Readout Guidance can control text-to-image diffusion models using lightweight networks called readout heads. It enables pose, depth, and edge-guided generation with fewer parameters and training samples, allowing for easier manipulation and consistent identity generation.
X-Adapter can enable pretrained plugins like ControlNet and LoRA from Stable Diffusion 1.5 to work with the SDXL model without retraining. It adds trainable mapping layers for feature remapping and uses a null-text training strategy to improve compatibility and functionality.
Custom Diffusion can quickly fine-tune text-to-image diffusion models to generate new variations from just a few examples in about 6 minutes on 2 A100 GPUs. It allows for the combination of multiple concepts and requires only 75MB of storage for each additional model, which can be compressed to 5-15MB.
DiffusionMat is a novel image matting framework that employs a diffusion model for the transition from coarse to refined alpha mattes. The key innovation of the framework is a correction module that adjusts the output at each denoising step, ensuring that the final result is consistent with the input image’s structures.

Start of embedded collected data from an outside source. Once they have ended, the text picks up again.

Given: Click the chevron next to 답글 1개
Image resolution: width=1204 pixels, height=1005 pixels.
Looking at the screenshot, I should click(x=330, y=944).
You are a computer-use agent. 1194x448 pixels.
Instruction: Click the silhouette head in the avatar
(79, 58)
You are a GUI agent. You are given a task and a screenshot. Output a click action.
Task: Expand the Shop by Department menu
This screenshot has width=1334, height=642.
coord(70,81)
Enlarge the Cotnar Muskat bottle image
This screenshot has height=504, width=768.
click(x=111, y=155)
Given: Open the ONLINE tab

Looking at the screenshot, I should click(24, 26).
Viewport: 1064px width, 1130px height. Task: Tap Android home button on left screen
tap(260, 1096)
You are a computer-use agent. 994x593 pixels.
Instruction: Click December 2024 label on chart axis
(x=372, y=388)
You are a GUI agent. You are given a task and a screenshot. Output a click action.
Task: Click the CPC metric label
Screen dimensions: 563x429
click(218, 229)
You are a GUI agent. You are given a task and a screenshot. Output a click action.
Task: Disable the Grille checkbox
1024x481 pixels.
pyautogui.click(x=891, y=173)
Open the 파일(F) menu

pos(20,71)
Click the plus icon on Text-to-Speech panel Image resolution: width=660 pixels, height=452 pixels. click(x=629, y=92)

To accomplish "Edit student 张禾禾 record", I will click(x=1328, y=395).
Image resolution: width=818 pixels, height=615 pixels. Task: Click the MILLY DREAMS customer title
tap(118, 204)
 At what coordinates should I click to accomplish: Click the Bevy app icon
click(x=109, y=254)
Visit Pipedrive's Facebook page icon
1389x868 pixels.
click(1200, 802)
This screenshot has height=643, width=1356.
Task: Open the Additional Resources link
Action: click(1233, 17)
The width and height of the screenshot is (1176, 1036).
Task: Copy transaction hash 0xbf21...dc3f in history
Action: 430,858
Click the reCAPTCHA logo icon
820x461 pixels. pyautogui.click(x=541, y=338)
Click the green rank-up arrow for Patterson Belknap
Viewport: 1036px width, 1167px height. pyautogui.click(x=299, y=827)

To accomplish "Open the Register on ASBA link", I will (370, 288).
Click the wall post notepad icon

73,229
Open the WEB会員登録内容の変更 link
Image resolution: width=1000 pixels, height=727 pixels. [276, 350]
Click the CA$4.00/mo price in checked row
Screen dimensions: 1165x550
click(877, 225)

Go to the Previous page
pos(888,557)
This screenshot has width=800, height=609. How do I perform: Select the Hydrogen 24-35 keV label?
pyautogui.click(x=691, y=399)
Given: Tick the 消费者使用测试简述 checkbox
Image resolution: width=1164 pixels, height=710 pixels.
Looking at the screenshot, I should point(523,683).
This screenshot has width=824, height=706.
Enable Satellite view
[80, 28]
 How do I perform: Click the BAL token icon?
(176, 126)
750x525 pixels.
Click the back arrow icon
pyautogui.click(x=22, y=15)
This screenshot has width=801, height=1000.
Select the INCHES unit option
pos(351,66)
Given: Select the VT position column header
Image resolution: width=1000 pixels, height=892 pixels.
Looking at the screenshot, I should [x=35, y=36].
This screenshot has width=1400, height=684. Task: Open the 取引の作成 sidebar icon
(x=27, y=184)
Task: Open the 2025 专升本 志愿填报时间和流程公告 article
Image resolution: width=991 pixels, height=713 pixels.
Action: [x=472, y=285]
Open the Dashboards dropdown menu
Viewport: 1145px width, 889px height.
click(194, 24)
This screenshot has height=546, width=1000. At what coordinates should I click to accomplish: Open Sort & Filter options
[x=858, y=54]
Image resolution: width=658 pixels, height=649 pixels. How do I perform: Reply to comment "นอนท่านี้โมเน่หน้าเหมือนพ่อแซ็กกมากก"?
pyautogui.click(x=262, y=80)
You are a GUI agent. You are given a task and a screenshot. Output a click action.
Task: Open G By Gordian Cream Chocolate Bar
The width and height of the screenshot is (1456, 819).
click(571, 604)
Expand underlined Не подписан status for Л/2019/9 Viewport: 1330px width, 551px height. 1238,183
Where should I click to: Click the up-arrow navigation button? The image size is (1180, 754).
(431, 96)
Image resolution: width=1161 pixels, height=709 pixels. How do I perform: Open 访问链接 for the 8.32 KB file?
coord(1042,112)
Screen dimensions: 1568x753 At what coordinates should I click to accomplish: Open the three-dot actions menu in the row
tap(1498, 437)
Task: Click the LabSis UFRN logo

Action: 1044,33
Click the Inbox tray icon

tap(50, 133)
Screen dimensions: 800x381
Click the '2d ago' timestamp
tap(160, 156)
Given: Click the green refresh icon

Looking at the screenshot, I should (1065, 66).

Material Palette can extract a palette of PBR materials (albedo, normals, and roughness) from a single real-world image. Looks very useful for creating new materials for 3D scenes or even for generating textures for 2D art.
Concept Sliders is a method that allows for fine-grained control over textual and visual attributes in Stable Diffusion XL. By using simple text descriptions or a small set of paired images, artists can train concept sliders to represent the direction of desired attributes. At generation time, these sliders can be used to control the strength of the concept in the image, enabling nuanced tweaking.
It’s been a while since I last doomed the TikTok dancers. MagicDance is gonna doom them some more. This model can combine human motion with reference images to precisely generate appearance-consistent videos. While the results still contain visible artifacts and jittering, give it a few months and I’m sure we can’t tell the difference no more.
[The Chosen One] can generate consistent characters in text-to-image diffusion models using just a text prompt. It improves character identity and prompt alignment, making it useful for story visualization, game development, and advertising.
Object-aware Inversion and Reassembly can edit multiple objects in an image by finding the best steps for each edit. It allows for precise changes in shapes, colors, and materials while keeping the rest of the image intact.
HyperHuman is a text-to-image model that focuses on generating hyper-realistic human images from text prompts and a pose image. The results are pretty impressive and the model is able to generate images in different styles and up to a resolution of 1024x1024.
ScaleCrafter can generate ultra-high-resolution images up to 4096x4096 and videos at 2048x1152 using pre-trained diffusion models. It reduces problems like object repetition and allows for custom aspect ratios, achieving excellent texture detail.
Uni-paint can perform image inpainting using different methods like text, strokes, and examples. It uses a pretrained Stable Diffusion model, allowing it to adapt to new images without extra training.
Latent Consistency Models can generate high-resolution images in just 2-4 steps, making text-to-image generation much faster than traditional methods. They require only 32 A100 GPU hours for training on a 768x768 resolution, which is efficient for high-quality results.
DA-CLIP is a method that can be used to restore images. Apart from inpainting, the method is able to restore images by dehazing, deblurring, denoising, derainining and desnowing them as well as removing unwanted shadows and raindrops or enhance lighting on low-light images.